Marcelo Figueras
Aquellos que otorgamos a la palabra un valor sagrado como instrumento de verdad y belleza, deberíamos ser los primeros en indignarnos cuando se la usa para engañar, para confundir o simplemente para mentir. En un artículo publicado ayer por Página 12, Ricardo Forster alertaba sobre el empleo avieso del término ‘anacronismo’, tan frecuente en labios de cierto periodismo de este país. ‘Anacrónico’ (‘en desacuerdo con la época presente’, asegura mi María Moliner) es como se define hoy aquí a todo hecho político tendiente a beneficiar a las masas menos favorecidas, y a los intentos de devolverle al Estado la fuerza que otrora tuvo, como actor principal en la persecución del bienestar de las mayorías. También suele tildarse de ‘anacrónica’ la actuación de la Justicia en materia de derechos humanos. ¡Evo Morales es para ellos un anacronismo vivo! Y del mismo modo consideran ‘anacrónica’ toda defensa de las ideologías -así, en un plural tan preciso como maravilloso-, en tanto datarían de un tiempo en que todavía eran útiles, o sea de los momentos postreros de la Historia, previos al triunfo ¿indiscutido? del sistema capitalista y la consagración del Discurso Único. Si de algo sirven los diarios de estos días (¡Beijing! ¡Osetia!) es para demostrarnos no sólo que la Historia prosigue, mal que le pese a Fukuyama, sino también que está muy pero muy lejos de convertirse en un monólogo.

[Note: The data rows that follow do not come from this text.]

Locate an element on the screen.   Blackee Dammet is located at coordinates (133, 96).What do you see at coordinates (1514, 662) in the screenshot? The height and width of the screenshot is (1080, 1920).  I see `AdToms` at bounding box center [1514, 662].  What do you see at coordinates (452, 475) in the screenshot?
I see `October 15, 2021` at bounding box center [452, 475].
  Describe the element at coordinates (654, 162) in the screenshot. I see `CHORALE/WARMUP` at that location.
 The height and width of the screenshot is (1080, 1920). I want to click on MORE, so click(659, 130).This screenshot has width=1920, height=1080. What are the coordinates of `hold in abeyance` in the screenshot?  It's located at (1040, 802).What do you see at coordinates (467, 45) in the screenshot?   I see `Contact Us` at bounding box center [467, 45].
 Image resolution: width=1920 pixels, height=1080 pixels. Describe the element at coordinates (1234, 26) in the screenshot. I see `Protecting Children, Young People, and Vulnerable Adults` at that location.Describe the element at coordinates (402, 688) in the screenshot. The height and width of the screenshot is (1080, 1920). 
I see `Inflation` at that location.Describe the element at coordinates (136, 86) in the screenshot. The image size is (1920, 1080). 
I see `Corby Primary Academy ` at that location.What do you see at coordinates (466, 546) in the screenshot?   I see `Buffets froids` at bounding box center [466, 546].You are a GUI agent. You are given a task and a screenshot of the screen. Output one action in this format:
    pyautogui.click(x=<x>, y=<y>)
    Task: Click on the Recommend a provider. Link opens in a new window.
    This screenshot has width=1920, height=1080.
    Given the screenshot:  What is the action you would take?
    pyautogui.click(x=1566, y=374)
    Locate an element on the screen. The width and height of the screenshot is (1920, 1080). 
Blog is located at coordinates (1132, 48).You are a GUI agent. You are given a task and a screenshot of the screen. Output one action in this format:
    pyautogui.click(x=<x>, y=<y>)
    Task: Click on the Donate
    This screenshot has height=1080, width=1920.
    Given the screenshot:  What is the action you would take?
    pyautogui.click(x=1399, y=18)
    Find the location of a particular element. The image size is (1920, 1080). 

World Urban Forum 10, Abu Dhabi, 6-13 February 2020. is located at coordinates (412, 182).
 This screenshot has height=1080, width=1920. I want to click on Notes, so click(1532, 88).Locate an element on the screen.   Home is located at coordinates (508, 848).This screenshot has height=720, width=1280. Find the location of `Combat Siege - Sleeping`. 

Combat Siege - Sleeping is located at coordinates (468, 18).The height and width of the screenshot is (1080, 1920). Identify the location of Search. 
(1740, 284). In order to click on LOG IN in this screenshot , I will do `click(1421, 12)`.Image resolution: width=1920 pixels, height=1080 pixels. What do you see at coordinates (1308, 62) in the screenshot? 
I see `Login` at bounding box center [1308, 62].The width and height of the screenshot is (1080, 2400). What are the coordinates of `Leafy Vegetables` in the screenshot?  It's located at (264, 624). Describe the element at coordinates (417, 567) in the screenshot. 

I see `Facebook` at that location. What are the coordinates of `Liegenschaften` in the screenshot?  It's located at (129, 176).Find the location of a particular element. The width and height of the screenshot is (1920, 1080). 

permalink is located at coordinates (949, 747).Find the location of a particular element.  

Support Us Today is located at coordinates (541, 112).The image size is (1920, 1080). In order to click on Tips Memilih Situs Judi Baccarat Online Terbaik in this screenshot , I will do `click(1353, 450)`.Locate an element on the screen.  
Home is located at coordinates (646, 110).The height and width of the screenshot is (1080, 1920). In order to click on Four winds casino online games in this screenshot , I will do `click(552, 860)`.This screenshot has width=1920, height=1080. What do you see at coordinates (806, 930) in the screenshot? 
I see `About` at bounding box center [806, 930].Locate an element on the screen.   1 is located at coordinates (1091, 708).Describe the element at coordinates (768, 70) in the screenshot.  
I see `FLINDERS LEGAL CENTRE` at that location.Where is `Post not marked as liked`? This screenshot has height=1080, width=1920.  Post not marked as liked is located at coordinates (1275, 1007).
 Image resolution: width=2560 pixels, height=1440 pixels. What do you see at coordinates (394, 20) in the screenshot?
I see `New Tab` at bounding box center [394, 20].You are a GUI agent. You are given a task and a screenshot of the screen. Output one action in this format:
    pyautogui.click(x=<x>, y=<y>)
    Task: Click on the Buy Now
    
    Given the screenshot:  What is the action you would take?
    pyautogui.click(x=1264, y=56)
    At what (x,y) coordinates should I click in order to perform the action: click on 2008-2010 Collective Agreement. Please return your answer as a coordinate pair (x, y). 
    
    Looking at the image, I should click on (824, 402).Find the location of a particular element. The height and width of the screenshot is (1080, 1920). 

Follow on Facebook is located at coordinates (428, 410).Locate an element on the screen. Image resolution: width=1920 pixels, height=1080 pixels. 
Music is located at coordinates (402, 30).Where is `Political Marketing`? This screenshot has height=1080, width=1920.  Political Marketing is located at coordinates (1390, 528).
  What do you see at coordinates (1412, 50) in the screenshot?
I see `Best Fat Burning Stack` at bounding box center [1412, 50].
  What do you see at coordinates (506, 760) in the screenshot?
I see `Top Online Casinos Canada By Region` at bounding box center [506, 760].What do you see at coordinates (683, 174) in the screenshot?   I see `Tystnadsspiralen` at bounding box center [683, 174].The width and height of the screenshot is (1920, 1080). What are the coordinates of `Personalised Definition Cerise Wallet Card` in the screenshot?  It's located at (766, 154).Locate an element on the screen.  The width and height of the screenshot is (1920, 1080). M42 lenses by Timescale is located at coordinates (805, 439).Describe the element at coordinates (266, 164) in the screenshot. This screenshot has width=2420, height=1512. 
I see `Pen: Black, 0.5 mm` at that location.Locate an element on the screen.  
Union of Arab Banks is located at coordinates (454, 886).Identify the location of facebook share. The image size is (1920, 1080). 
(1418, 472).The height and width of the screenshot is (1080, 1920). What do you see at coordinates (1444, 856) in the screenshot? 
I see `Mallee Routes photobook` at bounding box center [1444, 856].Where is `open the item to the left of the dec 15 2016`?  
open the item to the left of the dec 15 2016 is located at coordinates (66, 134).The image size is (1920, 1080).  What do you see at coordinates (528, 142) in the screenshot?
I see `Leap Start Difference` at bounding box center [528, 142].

Nada me haría más feliz que descubrir que la justicia social y la defensa de los derechos humanos se han vuelto anacrónicas, como conceptos y también como inspiradoras de políticas. Eso significaría que ya han sido obtenidas y se han vuelto parte del sistema, lo que tornaría innecesaria su mención y por lo tanto toda retórica en torno del tema. Pero hasta donde alcanzo a ver los pobres son cada vez más, y en consecuencia la violación de sus derechos se multiplica también, aunque más no fuere por obra y gracia de las demoníacas matemáticas. Y si mi juicio no me falla, la idealización del mercado como gran regulador reveló hace ya tiempo sus pies de barro: queda claro que las sociedades no pueden ser gobernadas como empresas, porque en las empresas existe siempre la posibilidad de un despido justo pero las sociedades no pueden despedir a los que sobran, a los que no resultan funcionales a su sistema de creciente exclusión.
Muchos comunicadores utilizan la palabra ‘anacronismo’ tratando de descalificar a los que todavía soñamos y trabajamos por una sociedad más justa. Pero en sus labios suena más bien a admisión de la propia derrota. Sangran por no haber podido confinar el reclamo al desván de las cosas tan viejas como inútiles: les tranquilizaría saber que la justicia social y las ideologías se cubren de polvo entre radios de galena y lámparas a gas. Pero aunque les pese, el deseo de mejorar al mundo sigue actuante entre nosotros.
Parafraseando a Cortázar: este anacronismo está sonando mañana.